__AIM OF THE EXERCISE__.
Go through the entries and copy every line that has the string "Hajnówka" in it.

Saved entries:
_____

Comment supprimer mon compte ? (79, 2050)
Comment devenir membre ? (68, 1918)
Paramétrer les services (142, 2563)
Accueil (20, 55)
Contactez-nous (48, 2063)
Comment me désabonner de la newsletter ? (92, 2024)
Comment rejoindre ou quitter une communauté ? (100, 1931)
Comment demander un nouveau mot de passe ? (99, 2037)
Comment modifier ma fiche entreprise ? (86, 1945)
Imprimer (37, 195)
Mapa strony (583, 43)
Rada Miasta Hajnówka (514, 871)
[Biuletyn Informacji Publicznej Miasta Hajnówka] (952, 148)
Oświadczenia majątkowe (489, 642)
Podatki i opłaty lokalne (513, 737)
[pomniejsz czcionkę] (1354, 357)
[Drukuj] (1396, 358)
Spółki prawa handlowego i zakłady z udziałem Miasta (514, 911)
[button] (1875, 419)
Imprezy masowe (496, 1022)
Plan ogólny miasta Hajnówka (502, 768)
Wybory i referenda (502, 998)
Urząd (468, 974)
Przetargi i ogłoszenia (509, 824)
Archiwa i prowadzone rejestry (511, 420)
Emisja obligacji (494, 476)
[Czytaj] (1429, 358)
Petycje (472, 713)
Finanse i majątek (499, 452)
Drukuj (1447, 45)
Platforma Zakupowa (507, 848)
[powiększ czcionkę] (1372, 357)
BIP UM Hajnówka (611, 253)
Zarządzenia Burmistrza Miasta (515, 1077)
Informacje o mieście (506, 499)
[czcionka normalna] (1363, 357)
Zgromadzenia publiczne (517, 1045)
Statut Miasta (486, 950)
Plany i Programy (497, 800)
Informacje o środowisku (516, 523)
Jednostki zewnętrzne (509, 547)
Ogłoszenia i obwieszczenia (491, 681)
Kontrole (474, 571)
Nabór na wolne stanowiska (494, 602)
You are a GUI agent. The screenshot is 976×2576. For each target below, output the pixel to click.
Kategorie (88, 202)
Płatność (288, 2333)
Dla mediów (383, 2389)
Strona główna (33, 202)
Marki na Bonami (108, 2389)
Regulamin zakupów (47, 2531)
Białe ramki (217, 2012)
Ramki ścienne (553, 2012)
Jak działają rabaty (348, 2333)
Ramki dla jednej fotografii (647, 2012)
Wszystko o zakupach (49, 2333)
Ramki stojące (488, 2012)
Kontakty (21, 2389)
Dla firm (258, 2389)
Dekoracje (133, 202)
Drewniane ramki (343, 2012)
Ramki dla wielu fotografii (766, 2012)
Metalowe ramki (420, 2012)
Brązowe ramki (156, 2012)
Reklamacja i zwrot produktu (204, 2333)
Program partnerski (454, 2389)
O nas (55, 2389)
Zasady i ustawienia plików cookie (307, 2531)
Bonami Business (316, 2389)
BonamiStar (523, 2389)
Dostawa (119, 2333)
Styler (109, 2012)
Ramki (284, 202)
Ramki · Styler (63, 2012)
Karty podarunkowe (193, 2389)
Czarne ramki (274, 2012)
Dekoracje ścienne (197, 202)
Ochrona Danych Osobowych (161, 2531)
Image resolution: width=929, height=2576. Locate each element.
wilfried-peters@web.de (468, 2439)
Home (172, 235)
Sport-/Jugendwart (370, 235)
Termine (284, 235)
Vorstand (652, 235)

_____

__OUTPUT OF THE TASK__.
Rada Miasta Hajnówka (514, 871)
[Biuletyn Informacji Publicznej Miasta Hajnówka] (952, 148)
Plan ogólny miasta Hajnówka (502, 768)
BIP UM Hajnówka (611, 253)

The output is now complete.